Instructions for the task: Below are records. Count every line containing the word "computer" and give the number alone.

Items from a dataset

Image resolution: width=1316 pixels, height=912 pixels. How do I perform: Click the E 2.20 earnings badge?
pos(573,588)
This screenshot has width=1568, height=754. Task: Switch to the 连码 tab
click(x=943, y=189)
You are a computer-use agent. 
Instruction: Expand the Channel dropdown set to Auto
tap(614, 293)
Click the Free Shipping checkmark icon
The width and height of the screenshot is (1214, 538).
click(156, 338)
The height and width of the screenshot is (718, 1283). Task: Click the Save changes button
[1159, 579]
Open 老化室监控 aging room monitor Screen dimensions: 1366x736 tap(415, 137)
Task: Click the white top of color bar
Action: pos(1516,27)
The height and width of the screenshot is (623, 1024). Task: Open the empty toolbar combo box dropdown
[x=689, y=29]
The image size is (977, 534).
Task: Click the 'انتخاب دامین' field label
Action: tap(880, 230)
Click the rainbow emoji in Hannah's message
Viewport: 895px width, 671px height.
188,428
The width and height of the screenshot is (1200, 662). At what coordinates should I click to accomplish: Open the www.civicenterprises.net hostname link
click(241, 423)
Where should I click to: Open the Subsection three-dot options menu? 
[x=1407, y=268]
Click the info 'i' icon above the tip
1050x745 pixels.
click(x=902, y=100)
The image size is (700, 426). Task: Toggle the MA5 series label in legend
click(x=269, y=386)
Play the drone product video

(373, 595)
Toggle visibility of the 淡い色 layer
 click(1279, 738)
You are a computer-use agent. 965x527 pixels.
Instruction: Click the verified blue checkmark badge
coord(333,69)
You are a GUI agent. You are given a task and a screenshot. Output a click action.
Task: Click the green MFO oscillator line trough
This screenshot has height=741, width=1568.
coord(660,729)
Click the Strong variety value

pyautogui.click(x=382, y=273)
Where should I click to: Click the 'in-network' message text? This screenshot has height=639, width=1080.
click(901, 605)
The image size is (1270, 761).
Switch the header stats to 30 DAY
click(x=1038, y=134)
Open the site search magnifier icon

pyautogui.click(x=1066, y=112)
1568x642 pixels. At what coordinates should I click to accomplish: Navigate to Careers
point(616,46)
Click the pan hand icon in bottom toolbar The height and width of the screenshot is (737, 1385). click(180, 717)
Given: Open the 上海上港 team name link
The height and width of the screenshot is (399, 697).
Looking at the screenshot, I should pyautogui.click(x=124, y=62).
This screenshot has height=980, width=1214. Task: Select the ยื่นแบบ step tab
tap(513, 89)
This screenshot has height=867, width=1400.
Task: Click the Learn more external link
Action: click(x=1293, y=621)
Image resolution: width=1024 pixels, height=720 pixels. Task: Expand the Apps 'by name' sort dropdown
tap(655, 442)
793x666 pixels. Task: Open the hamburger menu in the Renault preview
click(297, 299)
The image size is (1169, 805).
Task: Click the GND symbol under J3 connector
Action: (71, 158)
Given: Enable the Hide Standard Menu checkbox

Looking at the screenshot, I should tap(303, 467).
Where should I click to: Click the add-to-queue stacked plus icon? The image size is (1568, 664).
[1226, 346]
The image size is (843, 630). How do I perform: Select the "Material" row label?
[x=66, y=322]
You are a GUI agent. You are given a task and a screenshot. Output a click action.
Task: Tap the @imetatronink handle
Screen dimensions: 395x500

Exercise solution: 2